Les dernières années de la vie de La Bruyère furent consacrées à la préparation d'un nouvel ouvrage, dont il avait pris l'idée dans ses fréquents entretiens avec Bossuet: c'est à savoir les Dialogues sur le Quiétisme, qu'il laissa inachevés. Ils ont été publiés après sa mort, en 1699, par l'abbé du Pin, docteur en Sorbonne, qui compléta les sept dialogues trouvés dans les papiers de La Bruyère, par deux dialogues de sa façon. Il est probable qu'il ne se gêna point non plus pour remanier les sept premiers; mais, avec cette réserve, l'authenticité des Dialogues, qui n'était point admise par Walckenaër, parait certaine au plus récent éditeur de La Bruyère, M. G. Servois. Ajoutons que l'on a vingt lettres de La Bruyère, dont dix-sept sont adressées au prince de Condé, et nous aurons achevé l'énumération de ses oeuvres complètes.
Il mourut à Versailles, dans la nuit du 10 au 11 mai 1696, d'une attaque d'apoplexie. Le récit de sa fin nous a été transmis par une lettre d'Antoine Bossuet, frère de l'évêque de Meaux. "J'avais soupé avec lui le mardi 8, écrit-il; il était très gai et ne s'était jamais mieux porté. Le mercredi et le jeudi même, jusqu'à neuf heures du soir, se passèrent en visites et en promenades, sans aucun pressentiment; il soupa avec appétit, et tout d'un coup il perdit la parole et sa bouche se tourna. M. Félix, M. Fagon, toute la médecine de la cour vint à son secours. Il montrait sa tête comme le siège de son mal. Il eut quelque connaissance. Saignée, émétique, lavement de tabac, rien n'y fit... Il m'avait lu [deux jours auparavant] des Dialogues qu'il avait faits sur le quiétisme, non pas à l'imitation des Lettres Provinciales (car il était toujours original), mais des dialogues de sa façon. C'est une perte pour nous tous; nous le regrettons sensiblement." Bossuet lui-même écrivait de son côté le 28 mai: "Toute la cour l'a regretté, et monsieur le Prince plus que tous les autres."

************

__TÂCHES À RÉALISER__
[1] Traduisez en anglais cette phrase du texte sur La Bruyère : « Il mourut à Versailles, dans la nuit du 10 au 11 mai 1696, d'une attaque d'apoplexie. »
[2] Recopiez mot pour mot le passage du texte sur La Bruyère situé entre « Les dernières années » et « ses oeuvres complètes. », ces deux limites comprises.

************

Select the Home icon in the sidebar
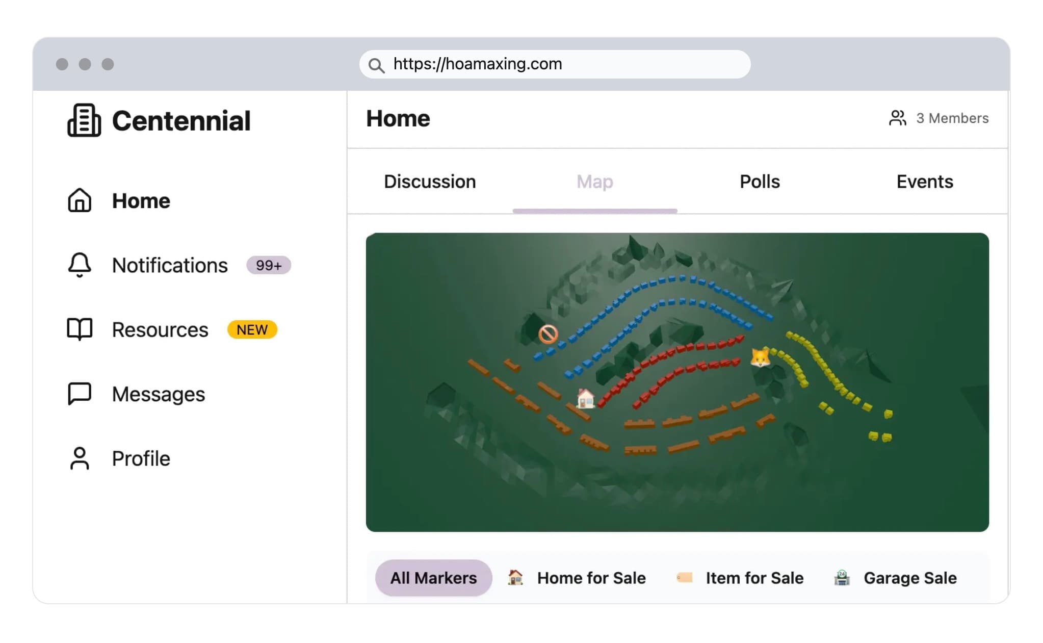Screen dimensions: 1043x643 click(80, 200)
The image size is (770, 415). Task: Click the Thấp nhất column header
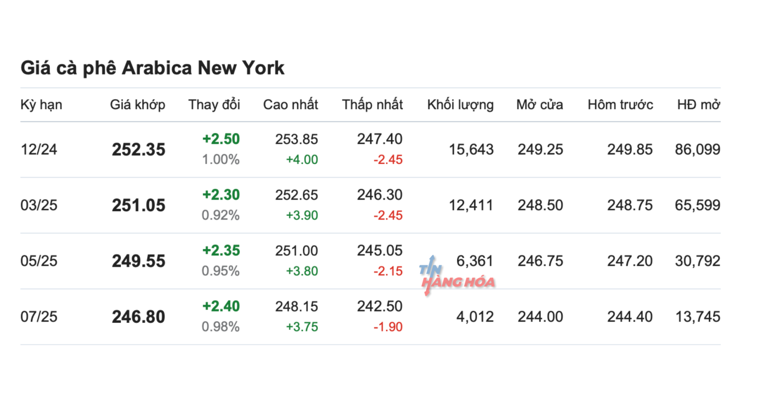tap(372, 105)
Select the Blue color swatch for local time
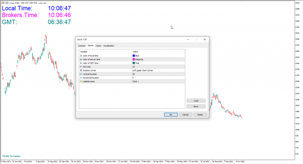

************

__ENSEMBLE DES RÉPONSES__
[1] He died at Versailles, during the night of May 10 to 11, 1696, of a fit of apoplexy.

[2]
Les dernières années de la vie de La Bruyère furent consacrées à la préparation d'un nouvel ouvrage, dont il avait pris l'idée dans ses fréquents entretiens avec Bossuet: c'est à savoir les Dialogues sur le Quiétisme, qu'il laissa inachevés. Ils ont été publiés après sa mort, en 1699, par l'abbé du Pin, docteur en Sorbonne, qui compléta les sept dialogues trouvés dans les papiers de La Bruyère, par deux dialogues de sa façon. Il est probable qu'il ne se gêna point non plus pour remanier les sept premiers; mais, avec cette réserve, l'authenticité des Dialogues, qui n'était point admise par Walckenaër, parait certaine au plus récent éditeur de La Bruyère, M. G. Servois. Ajoutons que l'on a vingt lettres de La Bruyère, dont dix-sept sont adressées au prince de Condé, et nous aurons achevé l'énumération de ses oeuvres complètes.